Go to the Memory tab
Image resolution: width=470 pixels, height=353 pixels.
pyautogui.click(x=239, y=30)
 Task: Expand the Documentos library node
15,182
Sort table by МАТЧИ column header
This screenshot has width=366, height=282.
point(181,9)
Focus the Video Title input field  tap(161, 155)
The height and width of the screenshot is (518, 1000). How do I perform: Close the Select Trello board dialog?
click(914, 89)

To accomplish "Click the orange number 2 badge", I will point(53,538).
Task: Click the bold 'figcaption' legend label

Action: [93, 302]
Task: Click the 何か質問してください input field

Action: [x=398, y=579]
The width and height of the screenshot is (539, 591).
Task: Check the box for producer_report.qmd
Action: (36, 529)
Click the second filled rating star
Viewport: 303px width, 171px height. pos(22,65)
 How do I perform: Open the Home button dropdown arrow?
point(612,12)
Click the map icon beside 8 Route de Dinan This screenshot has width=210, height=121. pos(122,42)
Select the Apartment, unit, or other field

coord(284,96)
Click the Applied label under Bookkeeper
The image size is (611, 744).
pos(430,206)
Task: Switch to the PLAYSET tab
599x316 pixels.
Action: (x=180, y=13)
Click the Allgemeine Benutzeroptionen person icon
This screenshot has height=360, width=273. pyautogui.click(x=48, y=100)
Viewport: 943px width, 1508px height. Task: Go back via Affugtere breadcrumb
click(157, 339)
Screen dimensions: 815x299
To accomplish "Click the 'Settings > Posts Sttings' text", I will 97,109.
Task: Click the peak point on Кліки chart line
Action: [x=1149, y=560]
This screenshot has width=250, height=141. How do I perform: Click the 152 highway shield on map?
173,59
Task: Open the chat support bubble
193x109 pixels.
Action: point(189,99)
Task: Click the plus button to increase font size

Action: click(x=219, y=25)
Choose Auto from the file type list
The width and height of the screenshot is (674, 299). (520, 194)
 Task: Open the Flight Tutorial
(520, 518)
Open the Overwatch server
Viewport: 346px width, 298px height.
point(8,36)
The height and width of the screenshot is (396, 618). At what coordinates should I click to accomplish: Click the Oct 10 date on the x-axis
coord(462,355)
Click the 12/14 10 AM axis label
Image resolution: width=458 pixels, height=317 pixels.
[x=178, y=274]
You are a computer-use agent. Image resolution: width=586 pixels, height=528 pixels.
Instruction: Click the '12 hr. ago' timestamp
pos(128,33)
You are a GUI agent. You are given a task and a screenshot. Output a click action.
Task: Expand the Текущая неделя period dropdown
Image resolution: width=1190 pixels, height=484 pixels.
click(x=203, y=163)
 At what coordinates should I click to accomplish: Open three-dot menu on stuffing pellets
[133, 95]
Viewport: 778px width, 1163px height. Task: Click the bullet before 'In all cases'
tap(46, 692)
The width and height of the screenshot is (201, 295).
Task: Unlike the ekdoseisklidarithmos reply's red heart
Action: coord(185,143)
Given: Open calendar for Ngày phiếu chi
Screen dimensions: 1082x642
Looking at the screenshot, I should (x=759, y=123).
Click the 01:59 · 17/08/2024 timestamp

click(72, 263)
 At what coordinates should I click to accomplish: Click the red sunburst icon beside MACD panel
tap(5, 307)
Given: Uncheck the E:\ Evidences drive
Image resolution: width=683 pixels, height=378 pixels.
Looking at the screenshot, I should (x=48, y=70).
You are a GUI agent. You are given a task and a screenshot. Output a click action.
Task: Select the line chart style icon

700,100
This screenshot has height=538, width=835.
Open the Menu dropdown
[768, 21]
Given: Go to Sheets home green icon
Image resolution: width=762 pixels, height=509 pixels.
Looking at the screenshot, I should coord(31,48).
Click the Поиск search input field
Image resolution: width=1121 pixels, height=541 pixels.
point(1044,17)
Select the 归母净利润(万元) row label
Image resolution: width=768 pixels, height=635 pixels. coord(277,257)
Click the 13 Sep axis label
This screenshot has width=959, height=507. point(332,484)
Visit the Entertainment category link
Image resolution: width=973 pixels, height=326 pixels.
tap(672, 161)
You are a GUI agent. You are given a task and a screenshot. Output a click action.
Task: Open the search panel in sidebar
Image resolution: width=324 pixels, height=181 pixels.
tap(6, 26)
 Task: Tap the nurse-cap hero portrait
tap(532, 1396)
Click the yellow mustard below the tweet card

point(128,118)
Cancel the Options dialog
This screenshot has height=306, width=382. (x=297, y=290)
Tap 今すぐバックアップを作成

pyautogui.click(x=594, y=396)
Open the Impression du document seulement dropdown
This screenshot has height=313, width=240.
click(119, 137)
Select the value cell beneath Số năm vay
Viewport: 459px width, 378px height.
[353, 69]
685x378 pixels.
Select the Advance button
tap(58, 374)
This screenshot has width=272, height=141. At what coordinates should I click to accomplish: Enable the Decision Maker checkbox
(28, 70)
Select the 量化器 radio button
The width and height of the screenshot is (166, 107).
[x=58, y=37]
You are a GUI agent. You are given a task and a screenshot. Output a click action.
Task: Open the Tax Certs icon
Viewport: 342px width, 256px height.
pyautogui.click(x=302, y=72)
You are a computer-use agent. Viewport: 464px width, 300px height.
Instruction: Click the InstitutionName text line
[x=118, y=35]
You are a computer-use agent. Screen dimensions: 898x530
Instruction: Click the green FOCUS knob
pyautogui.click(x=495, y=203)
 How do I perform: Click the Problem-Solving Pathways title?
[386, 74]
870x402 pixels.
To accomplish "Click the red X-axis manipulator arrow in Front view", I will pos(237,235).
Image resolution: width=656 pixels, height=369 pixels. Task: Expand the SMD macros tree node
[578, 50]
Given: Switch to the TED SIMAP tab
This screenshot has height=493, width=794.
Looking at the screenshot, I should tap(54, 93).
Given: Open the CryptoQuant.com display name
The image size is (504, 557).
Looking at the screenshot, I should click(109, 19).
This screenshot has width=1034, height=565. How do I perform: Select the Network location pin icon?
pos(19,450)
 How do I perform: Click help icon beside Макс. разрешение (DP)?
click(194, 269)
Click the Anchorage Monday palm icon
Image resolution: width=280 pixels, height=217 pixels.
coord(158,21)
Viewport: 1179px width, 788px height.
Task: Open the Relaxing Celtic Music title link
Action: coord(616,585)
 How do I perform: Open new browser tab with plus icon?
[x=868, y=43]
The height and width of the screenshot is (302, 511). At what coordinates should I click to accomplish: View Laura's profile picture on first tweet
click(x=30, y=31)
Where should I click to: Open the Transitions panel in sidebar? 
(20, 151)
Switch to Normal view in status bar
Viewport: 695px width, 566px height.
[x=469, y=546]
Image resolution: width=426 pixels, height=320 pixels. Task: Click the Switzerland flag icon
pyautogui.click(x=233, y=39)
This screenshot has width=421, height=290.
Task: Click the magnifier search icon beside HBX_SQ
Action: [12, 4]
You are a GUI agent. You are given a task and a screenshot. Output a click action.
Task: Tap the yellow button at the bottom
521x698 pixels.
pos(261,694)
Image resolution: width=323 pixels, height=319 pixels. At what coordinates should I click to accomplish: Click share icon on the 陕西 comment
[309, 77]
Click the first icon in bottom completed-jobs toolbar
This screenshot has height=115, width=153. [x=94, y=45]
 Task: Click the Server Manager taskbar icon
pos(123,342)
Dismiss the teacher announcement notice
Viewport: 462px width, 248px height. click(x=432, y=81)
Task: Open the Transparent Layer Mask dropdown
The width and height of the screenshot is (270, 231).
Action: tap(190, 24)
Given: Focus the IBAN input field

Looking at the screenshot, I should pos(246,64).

*Problem statement*.
Wherever a line above contains the string "Switch", copy that line.

*Written response*.
Task: Switch to the PLAYSET tab
Given: Switch to the TED SIMAP tab
Switch to Normal view in status bar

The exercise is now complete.